What do you love most?

Work. It’s my passion and my hobby.

What do you hate most?

Not much. After a life lived I had of course difficulties with a few people. The spirit of my mother sits on my shoulder and wanted to be forgiven for being a bad mother so I imagined a general pardon, so that she could be sure I pardoned her too. It’s similar to Mitterrand’s rival of some fines. Very liberating. Hating is a total waste of time.

What is your favourite city?

There are many cities I do like tremendously. Tokyo, Stockholm, New York, Cape Town.

Where do you have homes?

Normandy, Paris and New York.

Are you religious?

No. I am a non-spiritual spiritualist. I am naturally drawn to water, waving grass, and pebbles.

Do you meditate?

On the plane. I am able to just naturally be still.

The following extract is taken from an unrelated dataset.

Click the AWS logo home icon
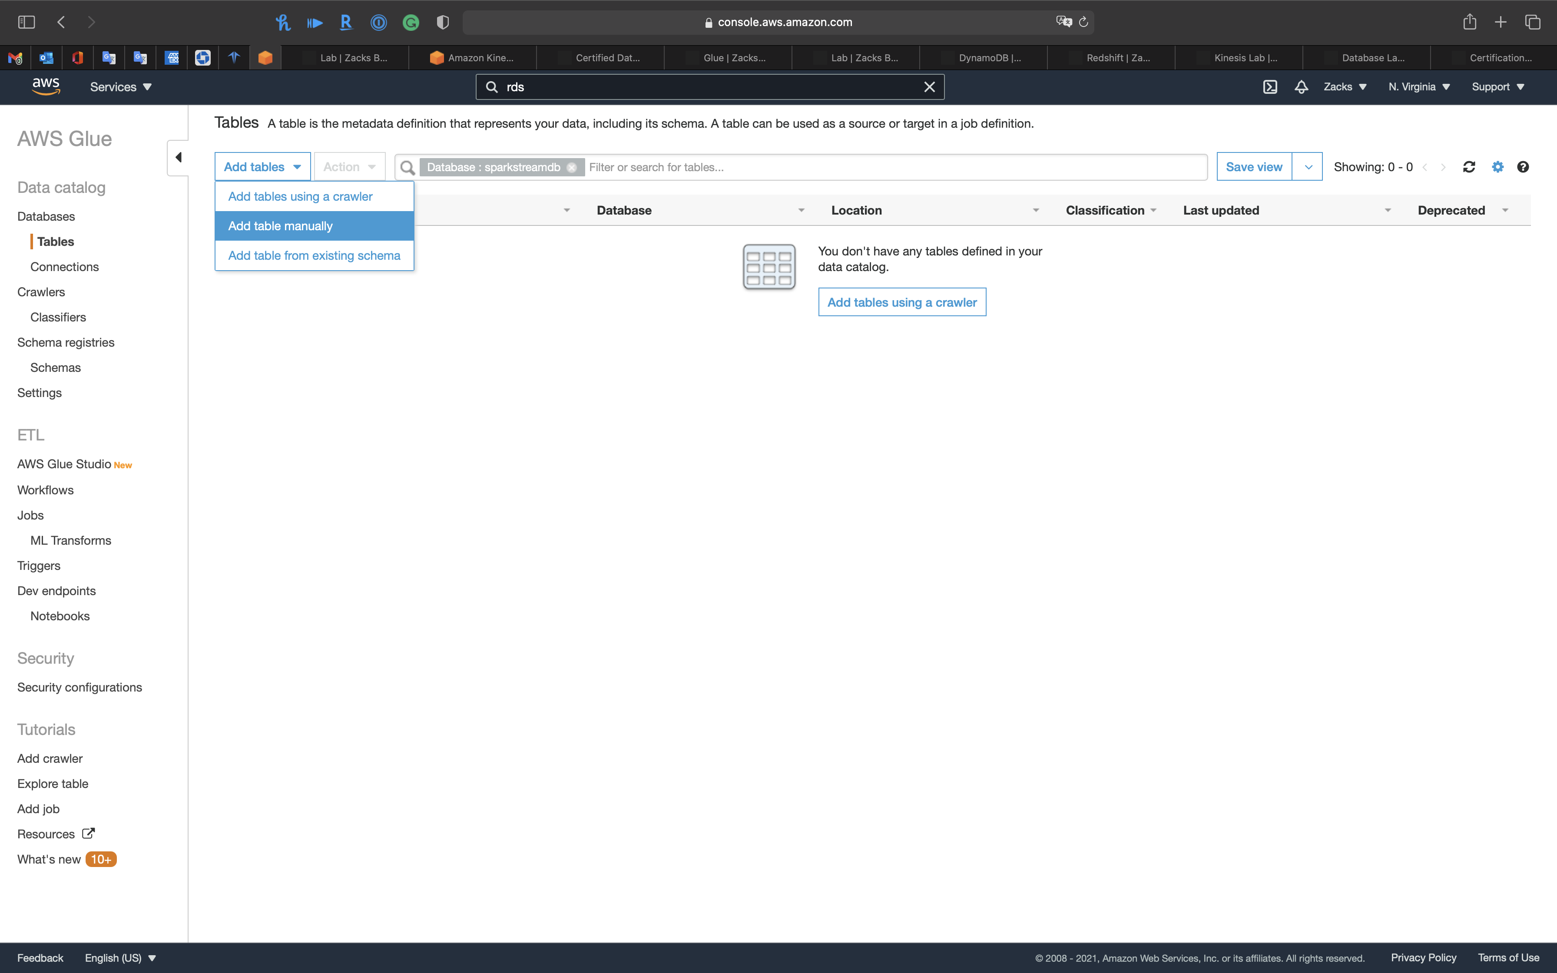pyautogui.click(x=46, y=86)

Do you have love in you life?

I have a long-term partner, Anton, who has had a stroke that obviously has changed the dynamic. Our relationship is a caring-loving or loving-caring one.

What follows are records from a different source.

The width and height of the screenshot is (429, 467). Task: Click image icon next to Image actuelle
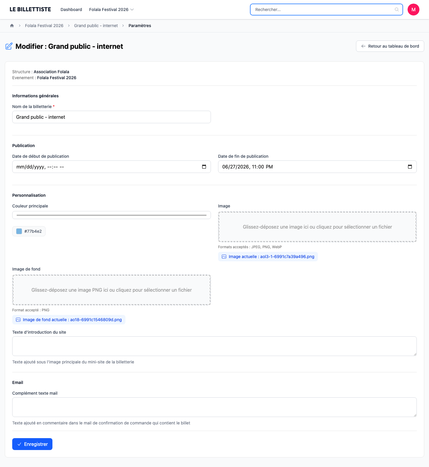[224, 257]

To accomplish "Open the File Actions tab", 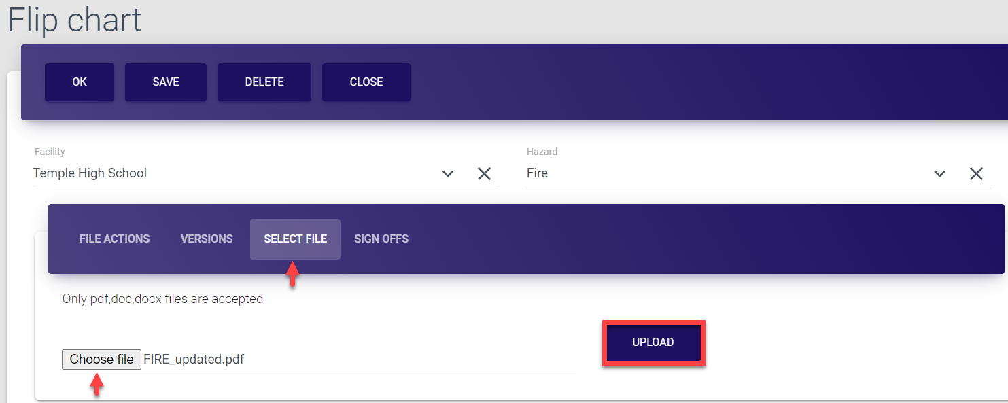I will (114, 239).
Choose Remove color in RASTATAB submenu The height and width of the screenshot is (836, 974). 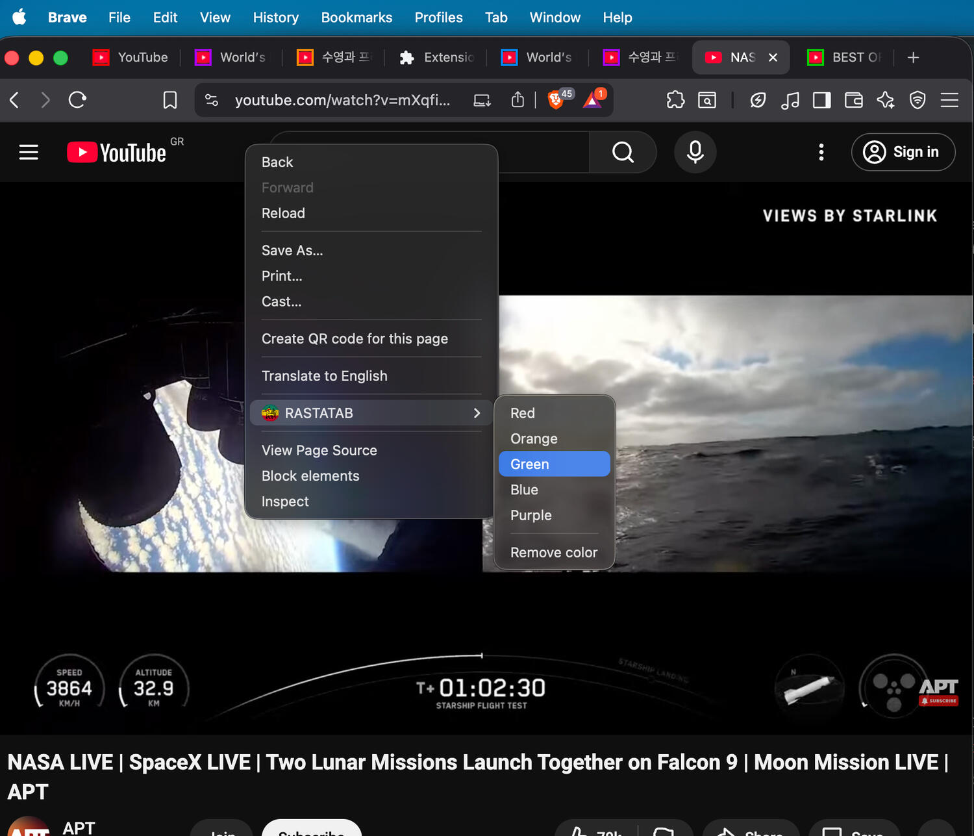(553, 553)
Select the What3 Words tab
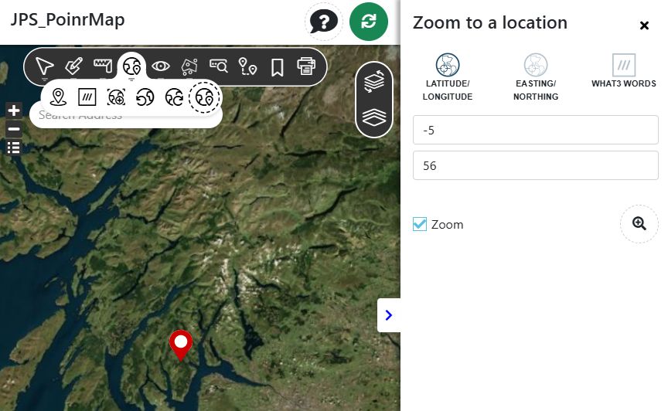Image resolution: width=668 pixels, height=411 pixels. pyautogui.click(x=623, y=71)
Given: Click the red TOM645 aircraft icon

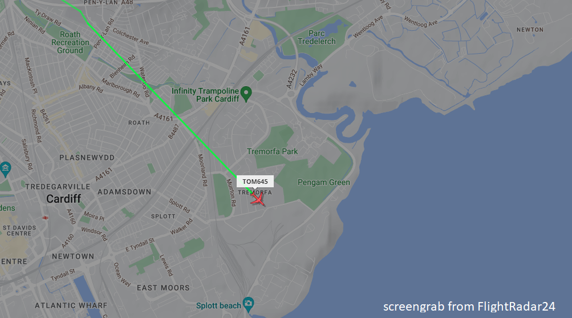Looking at the screenshot, I should click(x=258, y=199).
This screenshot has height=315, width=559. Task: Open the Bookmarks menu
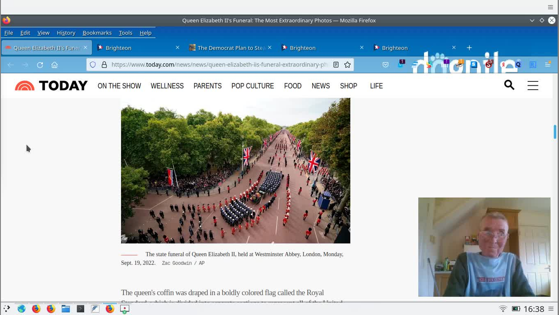click(x=97, y=33)
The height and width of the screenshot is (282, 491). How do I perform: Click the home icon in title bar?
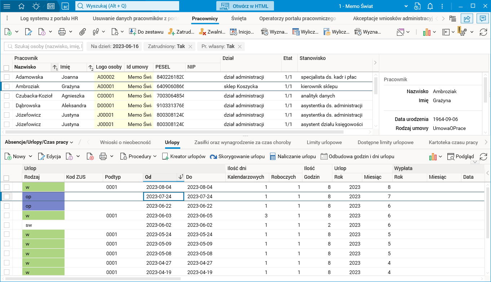tap(22, 6)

Do you prefer men or women?

Men are no longer my hobby. I experience it is difficult to find interesting men of my age. Therefore I like younger men a lot. In general I think that women are developing more. Men are emancipating themselves so there is growth and hope. But I am from the feminist era, which I guess had tomboys, so it was all fair game. Men have become 100% man and women 100% woman that has closed all of them up. When during the eighties all the creative gay men died with AIDS, suddenly the heterosexual creative men took over and brought the bimbo back. Which has taken feminism back to square one in some sense.

What are your human characteristics?

I think I’m nice. Rather generous and not a gossipy kind of person. I am very optimistic and not cynical.

What is your family like?

I don’t have kids but I am motherly with my students and my staff. I am a middle child with two sisters. I rarely see them but on my mother’s birthday we have ‘sister day’ where we do something special. As a middle child and a black sheep I was let free so I loved it.

What were you like as a child?

I was an easy child — always in my own universe. Living in my imagination. The most amazing thing my parents ever did was not to send me to pre-school so until the age of six I was completely free to spend time fantasising and building tents and huts in the summertime. It was the 50s so we didn’t have anything to act as references like today. I just had to build castles in the air.

What were your student years like?

Self-realisation came for me at art school. It elevated my ability to find almost immediate creative solutions to anything in life. It also defined and designed me and instilled a strong faith in myself that was there since I was young.

Do you exercise?

Not really. I like to swim in the sea and go for walks though.

Do you wear perfume?

Sometimes. But with border controls at the airports I don’t carry bottles of perfume anymore. I like to pop in at the duty free airport stores and test everything.

Do you drive?

No, I never learnt to drive. I am also a danger on a bicycle as I’m always in thought.